Rewrite the part of the data that opens with the line containing "The width and height of the screenshot is (1775, 999)." and closes with the line containing "center [1623, 53]." as a Markdown table with the columns Row and Entry. Put a row number and one line in each row, skip blank lines, and leave the pictures out.

----

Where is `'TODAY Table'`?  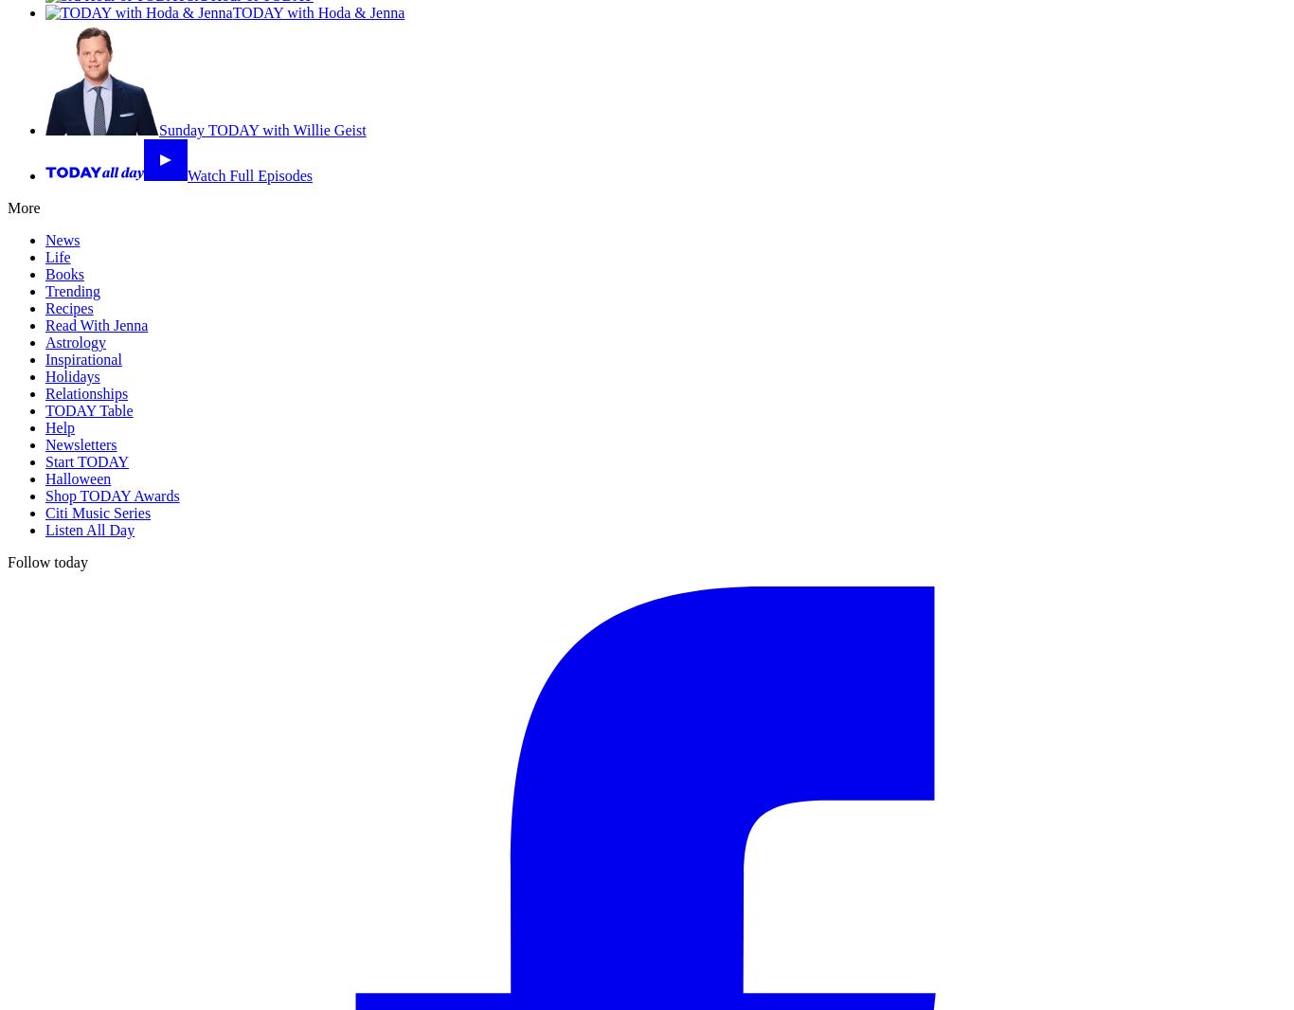 'TODAY Table' is located at coordinates (88, 410).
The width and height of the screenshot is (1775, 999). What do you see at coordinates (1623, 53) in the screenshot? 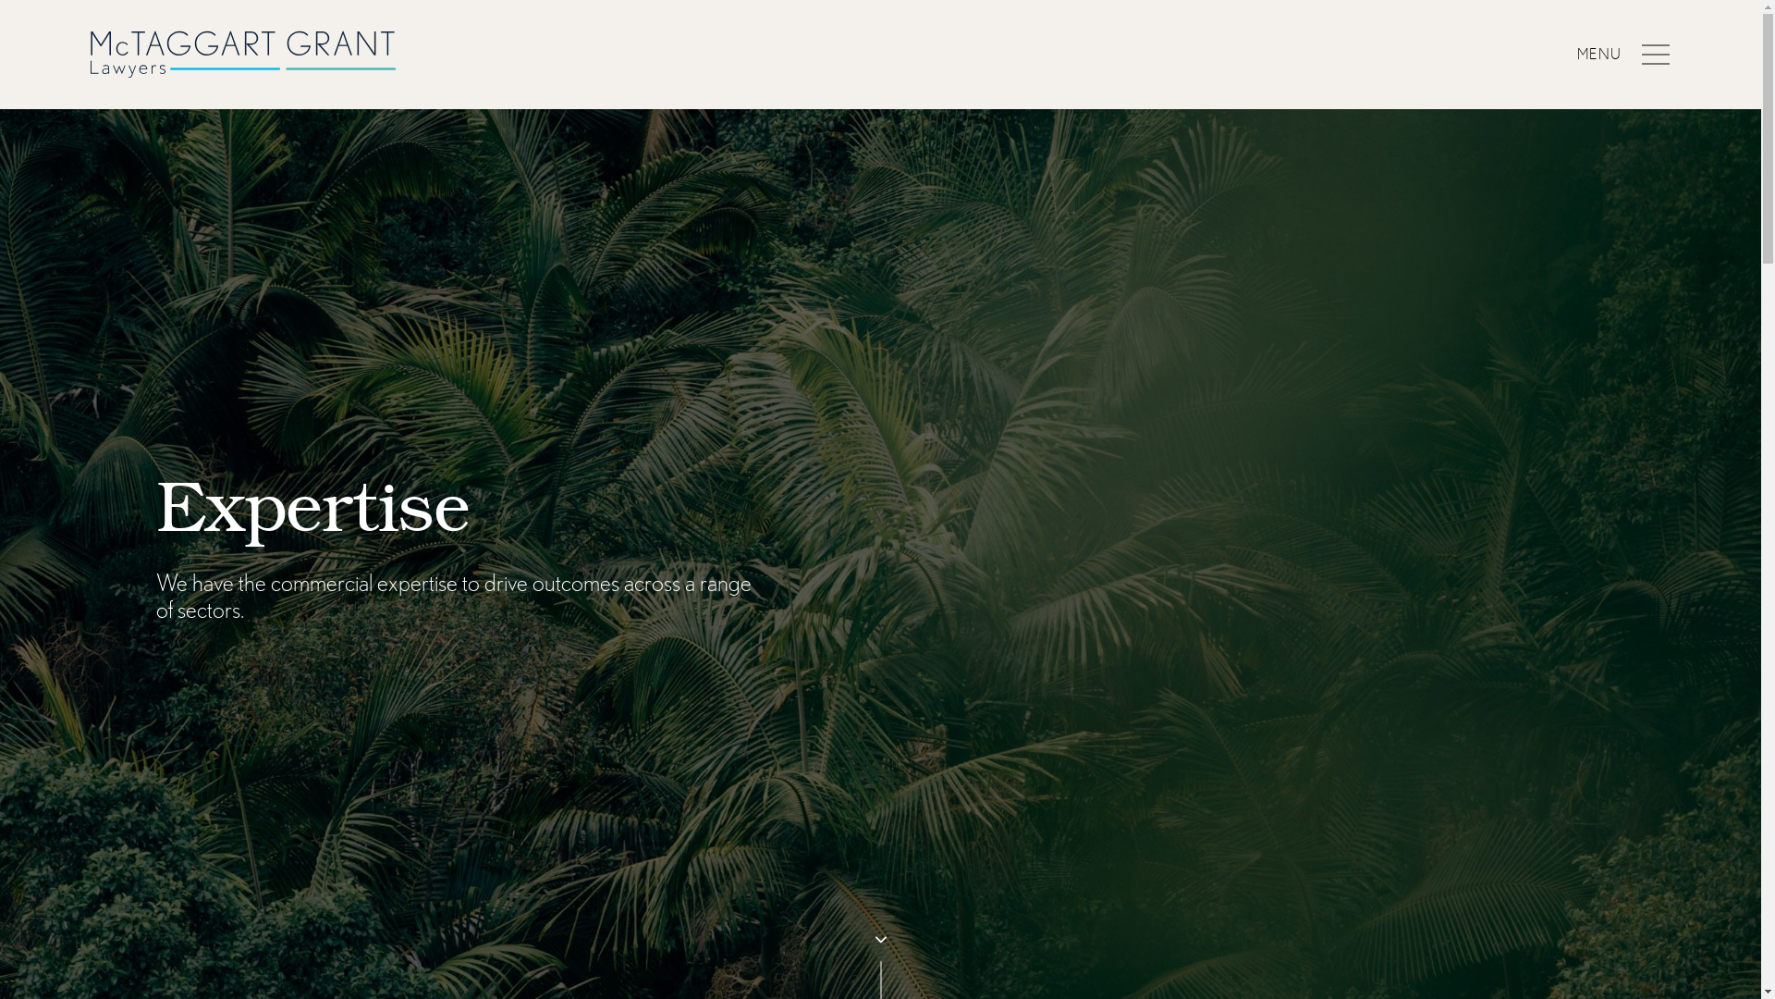
I see `'MENU'` at bounding box center [1623, 53].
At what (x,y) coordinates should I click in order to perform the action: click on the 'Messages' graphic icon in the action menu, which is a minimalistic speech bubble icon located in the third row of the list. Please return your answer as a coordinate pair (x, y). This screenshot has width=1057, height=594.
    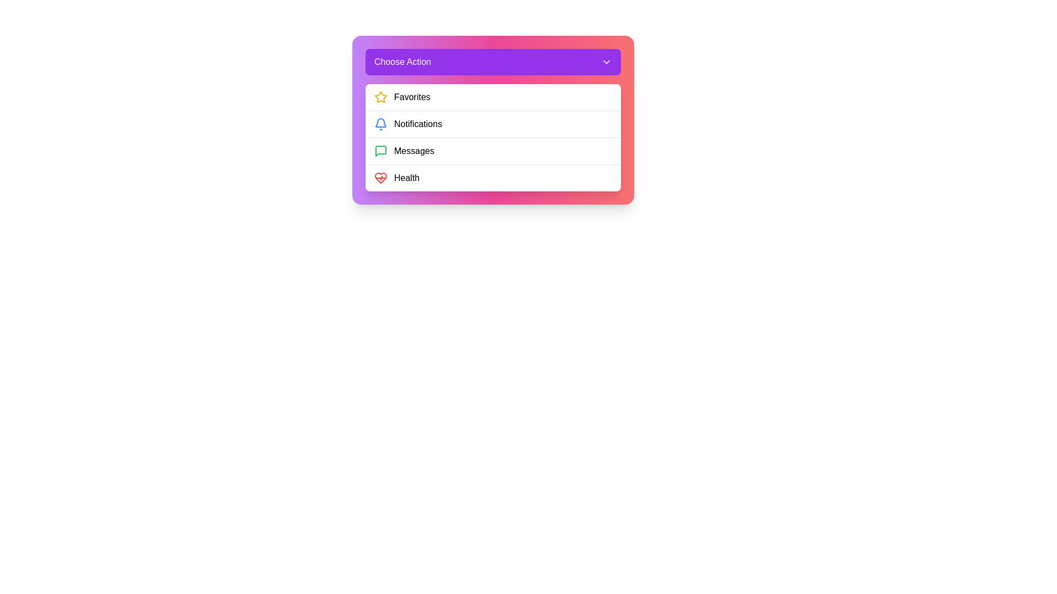
    Looking at the image, I should click on (380, 151).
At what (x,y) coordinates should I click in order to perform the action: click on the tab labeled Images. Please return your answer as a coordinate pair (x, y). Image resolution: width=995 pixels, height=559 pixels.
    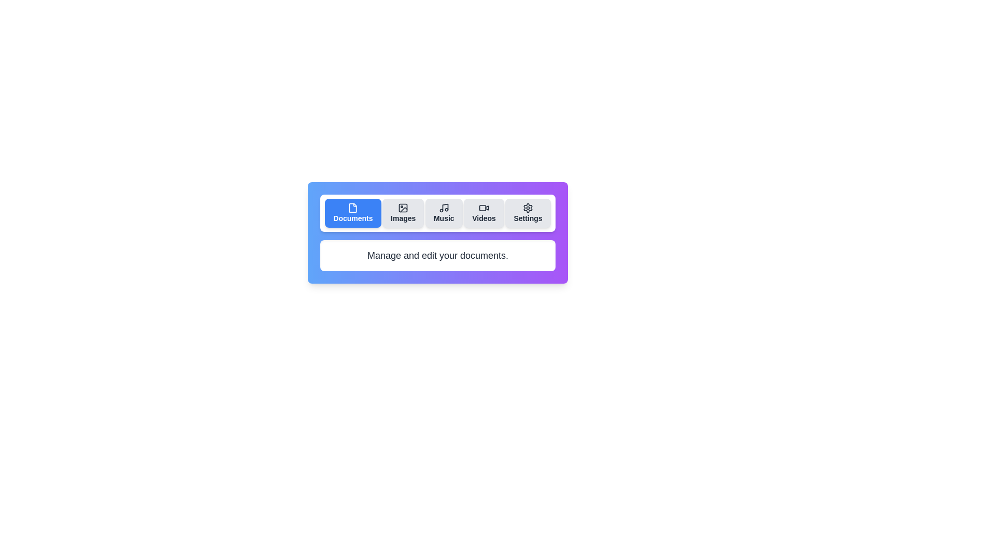
    Looking at the image, I should click on (403, 213).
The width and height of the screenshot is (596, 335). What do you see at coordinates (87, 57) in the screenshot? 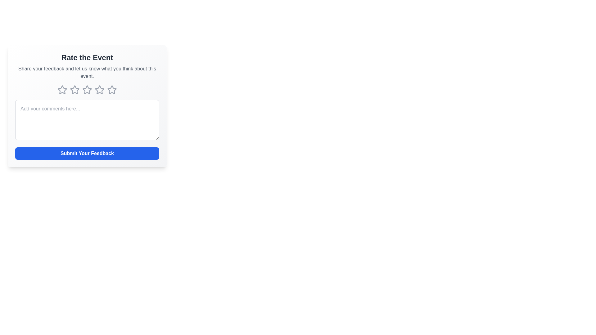
I see `bold, large-sized text label that says 'Rate the Event' located at the top-center of the feedback modal` at bounding box center [87, 57].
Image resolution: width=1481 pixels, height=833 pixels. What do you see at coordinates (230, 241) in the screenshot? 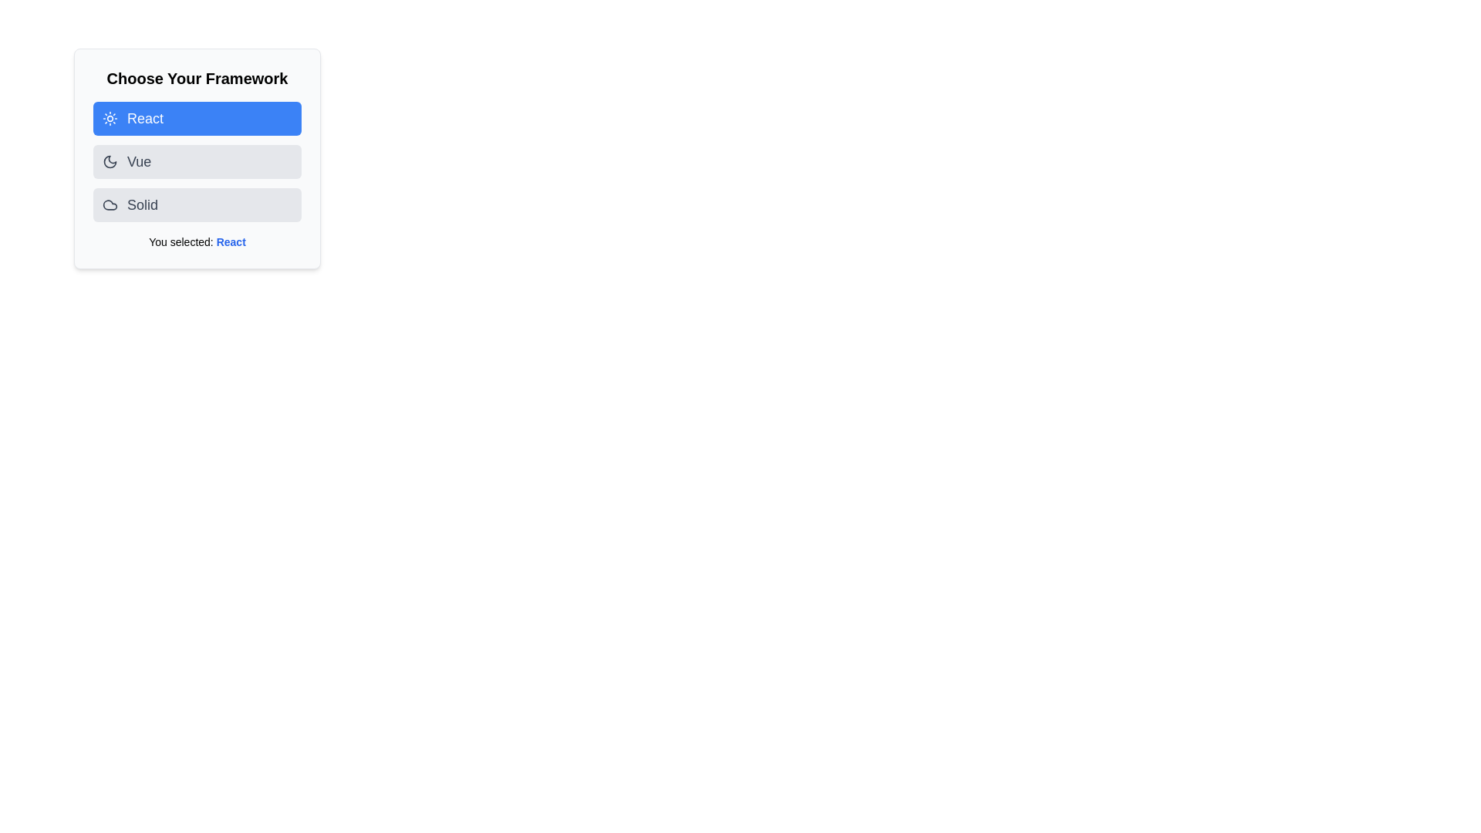
I see `the text element 'React'` at bounding box center [230, 241].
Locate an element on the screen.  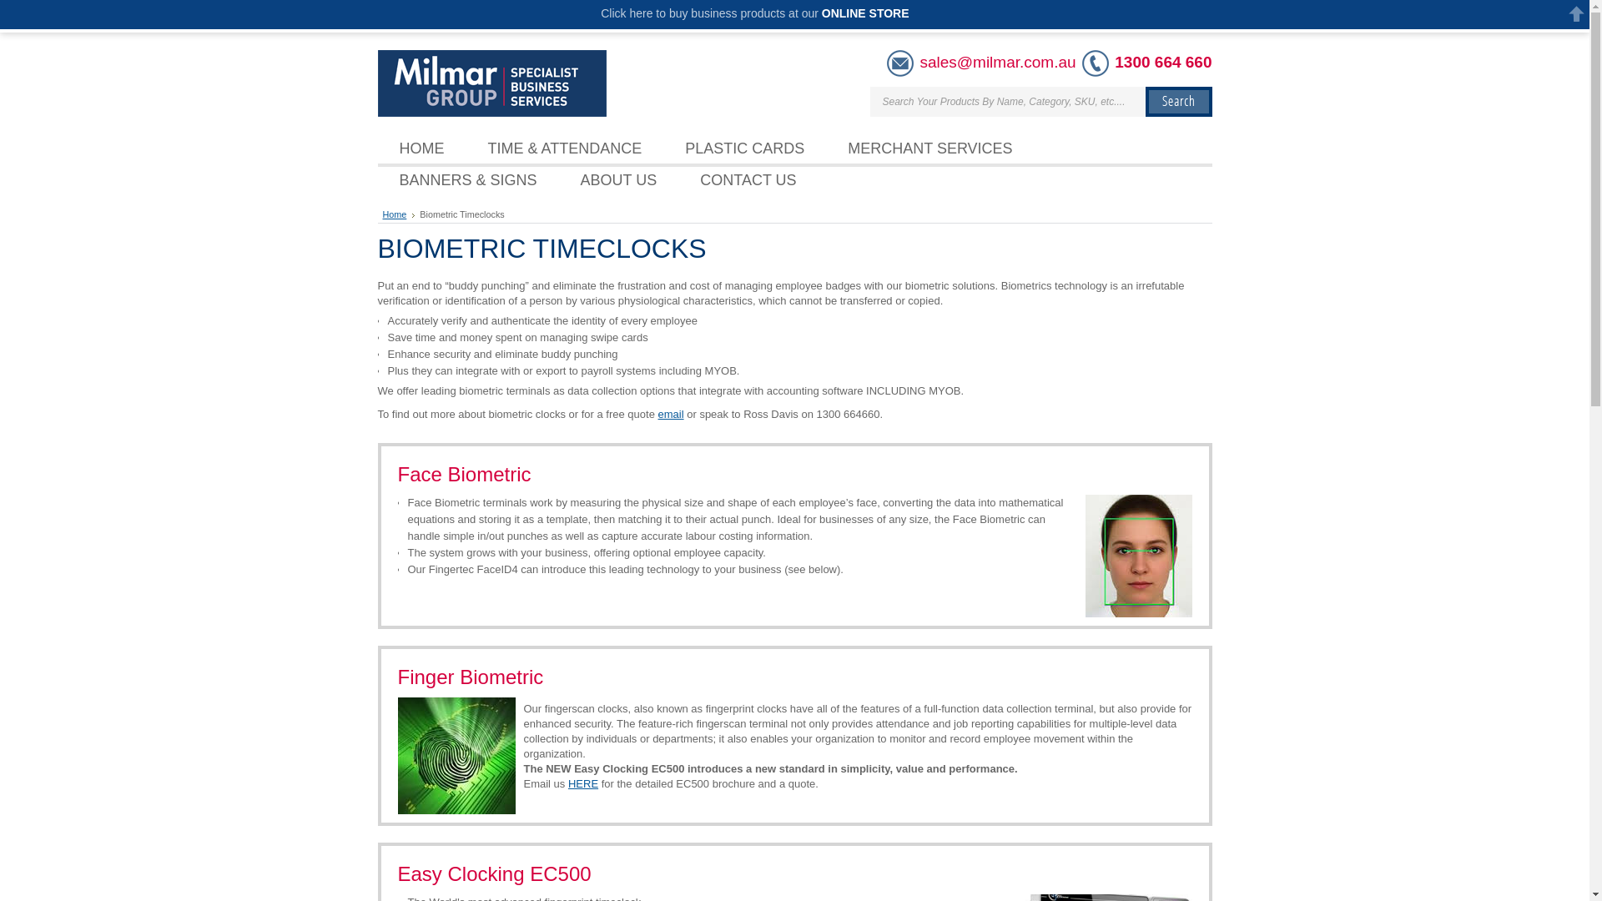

----

▸ THE RESULT:
| Row | Entry |
|---|---|
| 1 | The width and height of the screenshot is (1775, 999). What do you see at coordinates (1623, 53) in the screenshot?  |
| 2 | I see `'MENU'` at bounding box center [1623, 53]. |